Paper PS-TuP10
Atomic Scale Etch Depth Control and Low Damage Etching of III-V Compound Materials using Cl₂ Atomic-Layer Etching

Tuesday, October 19, 2010, 6:00 pm, Room Southwest Exhibit Hall

III-V compound materials have been used for the devices such as high electron mobility transistors (HEMTs), light emitting diodes (LEDs), and quantum dot (QD) devices due to its excellent material properties including high carrier mobility, wide operating temperate range, direct energy band structure, etc. For the fabrication of these III-V compound materials devices, reactive ion etching techniques such as capacitively coupled plasma etching, inductively coupled plasma (ICP) etching, etc. are generally applied to obtain anisotropic etching properties. However, due to the energetic reactive ions involved in the reactive ion etch process, the surface of the etched III-V compound materials tends to be damaged physically and chemically by structural disruption, intermixing, stoichiometric modification, surface roughening, etc. In addition, it is difficult to control the etch depth precisely through the reactive ion etching due to the fluctuation of the etch process. To overcome these problems, various atomic layer etching techniques (ALETs) have been investigated especially as the application to the nano-device processing which requires atomic-scale precision in the etching in addition to the nearly no-damage to the surface during the etching .

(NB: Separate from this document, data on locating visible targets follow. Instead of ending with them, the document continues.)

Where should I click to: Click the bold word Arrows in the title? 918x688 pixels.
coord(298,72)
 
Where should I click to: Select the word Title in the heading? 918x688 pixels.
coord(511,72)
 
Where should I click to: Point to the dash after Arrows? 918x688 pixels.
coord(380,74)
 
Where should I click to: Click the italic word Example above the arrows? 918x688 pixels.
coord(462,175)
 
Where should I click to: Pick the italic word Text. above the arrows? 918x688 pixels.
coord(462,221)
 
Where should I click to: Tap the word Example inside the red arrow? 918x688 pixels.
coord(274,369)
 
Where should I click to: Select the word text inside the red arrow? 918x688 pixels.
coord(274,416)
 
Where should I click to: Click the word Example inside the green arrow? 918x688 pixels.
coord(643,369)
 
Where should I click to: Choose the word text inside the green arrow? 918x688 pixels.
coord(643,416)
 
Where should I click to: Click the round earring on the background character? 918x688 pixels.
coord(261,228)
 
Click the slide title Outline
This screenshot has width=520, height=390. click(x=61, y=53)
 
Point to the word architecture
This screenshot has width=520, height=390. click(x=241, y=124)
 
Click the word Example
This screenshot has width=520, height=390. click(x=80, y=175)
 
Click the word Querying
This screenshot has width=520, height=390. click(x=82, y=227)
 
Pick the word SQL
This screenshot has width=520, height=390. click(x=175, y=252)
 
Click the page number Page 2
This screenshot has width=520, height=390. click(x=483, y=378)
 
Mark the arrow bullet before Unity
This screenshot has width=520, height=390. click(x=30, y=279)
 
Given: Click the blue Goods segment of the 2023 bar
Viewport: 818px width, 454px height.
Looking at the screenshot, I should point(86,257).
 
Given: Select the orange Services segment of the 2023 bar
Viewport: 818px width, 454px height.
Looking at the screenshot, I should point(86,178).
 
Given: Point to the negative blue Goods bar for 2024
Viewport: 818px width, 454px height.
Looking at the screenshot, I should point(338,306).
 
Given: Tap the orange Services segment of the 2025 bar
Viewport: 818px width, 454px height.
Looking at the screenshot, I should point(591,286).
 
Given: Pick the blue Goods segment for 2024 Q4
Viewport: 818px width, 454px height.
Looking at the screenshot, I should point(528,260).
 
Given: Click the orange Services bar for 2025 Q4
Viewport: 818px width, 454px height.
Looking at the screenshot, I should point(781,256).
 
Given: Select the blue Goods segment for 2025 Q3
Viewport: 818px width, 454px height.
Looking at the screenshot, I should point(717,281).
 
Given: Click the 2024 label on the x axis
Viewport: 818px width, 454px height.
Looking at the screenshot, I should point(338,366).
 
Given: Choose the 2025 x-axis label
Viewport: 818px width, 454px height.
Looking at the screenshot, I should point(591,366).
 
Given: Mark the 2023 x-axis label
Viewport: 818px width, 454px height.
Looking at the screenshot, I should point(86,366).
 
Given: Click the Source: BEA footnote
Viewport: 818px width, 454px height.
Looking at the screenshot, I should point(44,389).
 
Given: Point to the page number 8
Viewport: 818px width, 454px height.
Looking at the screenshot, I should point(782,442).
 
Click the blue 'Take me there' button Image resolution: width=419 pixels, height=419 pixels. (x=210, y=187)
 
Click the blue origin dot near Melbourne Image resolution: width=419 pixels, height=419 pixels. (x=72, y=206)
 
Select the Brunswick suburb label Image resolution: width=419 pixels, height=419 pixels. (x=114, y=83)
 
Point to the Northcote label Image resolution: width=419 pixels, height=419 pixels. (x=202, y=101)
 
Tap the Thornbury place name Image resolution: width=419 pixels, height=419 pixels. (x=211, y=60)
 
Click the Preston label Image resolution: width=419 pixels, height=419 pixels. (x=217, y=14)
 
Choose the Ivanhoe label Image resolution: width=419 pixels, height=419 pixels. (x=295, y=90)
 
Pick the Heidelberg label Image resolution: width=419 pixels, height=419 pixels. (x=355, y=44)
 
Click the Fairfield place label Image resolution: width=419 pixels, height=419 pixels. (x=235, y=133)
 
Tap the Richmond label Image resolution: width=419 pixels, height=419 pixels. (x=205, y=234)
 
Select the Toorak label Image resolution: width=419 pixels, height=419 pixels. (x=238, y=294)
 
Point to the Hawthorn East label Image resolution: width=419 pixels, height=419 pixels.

The etch characteristics of III-V compound materials by ALET were investigated using a Cl₂-based ALET. The effect of ALET on surface modification and etch-depth control was also examined. Self-limited etching of III-V compound materials could be obtained using Cl₂ ALET. In addition, the significant improvement in the electrical properties of the III-V device could be obtained by etching the damage sensitive layer using ALET.